La pubblicazione della Relazione n. 33/2025 dell'Ufficio del Massimario della Corte di Cassazione offre una disamina impietosa e tecnicamente ineccepibile del D.L. 11 aprile 2025, n. 48 (conv. in L. 80/2025).
Non siamo di fronte a una mera manutenzione normativa, ma a un cambio di paradigma che la Relazione, richiamando autorevole dottrina, non esita a definire "panpenalista" e orientato a una "ossessione securitaria".
Ecco i 4 nodi critici che, come penalisti, non possiamo ignorare:
1️⃣ Il vulnus al metodo legislativo. La Relazione evidenzia l'anomalia procedurale di un Decreto Legge che "scippa" un DDL in fase avanzata di approvazione parlamentare. Si sollevano dubbi pesanti sul rispetto dell'art. 77 Cost.: dov'è la straordinaria necessità e urgenza in norme che erano in discussione da mesi? Si rischia di normalizzare una "prepotenza governativa" che comprime il ruolo delle Camere nella delicata materia penale.
2️⃣ La criminalizzazione della "resistenza passiva". I nuovi artt. 415-bis c.p. (rivolta in carcere) e 14 T.U. Imm. (rivolta nei CPR) segnano una frattura storica. Punire la resistenza passiva (es. rifiuto del cibo o inazione) significa incriminare la mera disobbedienza, in aperto contrasto con decenni di giurisprudenza di legittimità e con i principi di offensività e materialità. Il Massimario avverte: si rischia di punire il "tipo d'autore" (il detenuto, il migrante) piuttosto che il fatto.
3️⃣ Anticipazione della tutela e reati di "sospetto". Il nuovo art. 270-quinquies.3 c.p. (detenzione di materiale con finalità di terrorismo) sposta la soglia di punibilità a una fase pre-preparatoria. La Relazione si interroga sulla tenuta del principio di offensività: punire la mera detenzione di istruzioni, senza atti idonei e univoci, ci avvicina pericolosamente a un "reato di intenzione".
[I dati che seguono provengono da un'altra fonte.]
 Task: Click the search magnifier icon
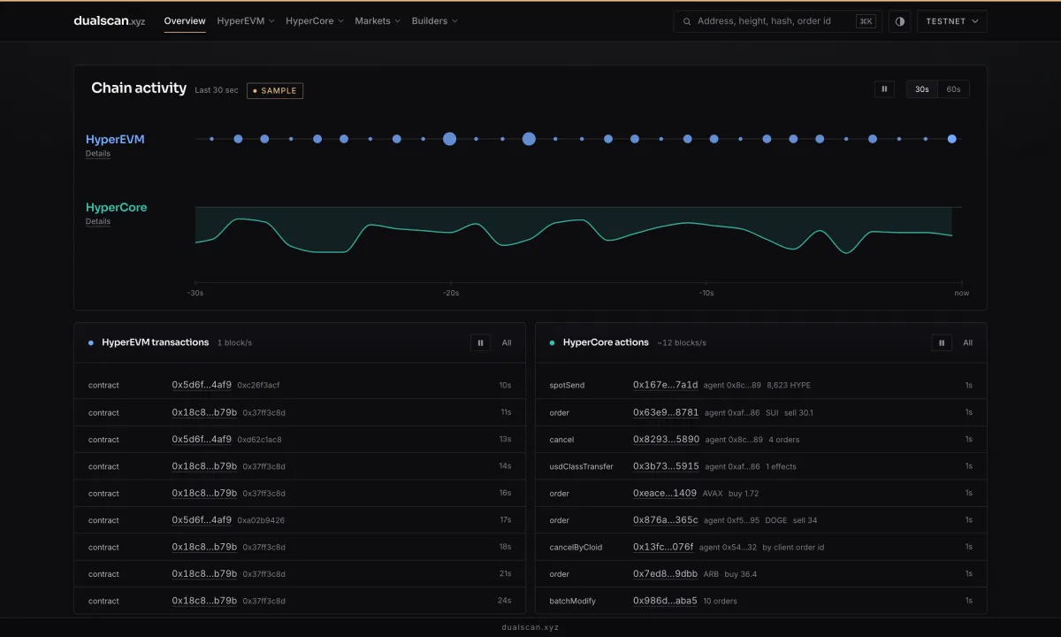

4️⃣ Il cortocircuito sulla Cannabis Light. L'art. 18, vietando la lavorazione delle infiorescenze (cuore del mercato della canapa industriale), si pone in potenziale rotta di collisione con il diritto unionale (artt. 34 e 36 TFUE) e con la giurisprudenza della Corte di Giustizia UE, che tutela la libera circolazione di prodotti non stupefacenti. Un divieto "ideologico" che rischia di cadere sotto la scure della disapplicazione o dell'incostituzionalità.
Conclusione: Siamo di fronte a un intervento che, sotto l'egida della sicurezza, rischia di sacrificare proporzionalità, ragionevolezza e funzione rieducativa della pena. Come operatori del diritto, saremo chiamati a un rigoroso controllo di costituzionalità diffuso nelle aule di giustizia.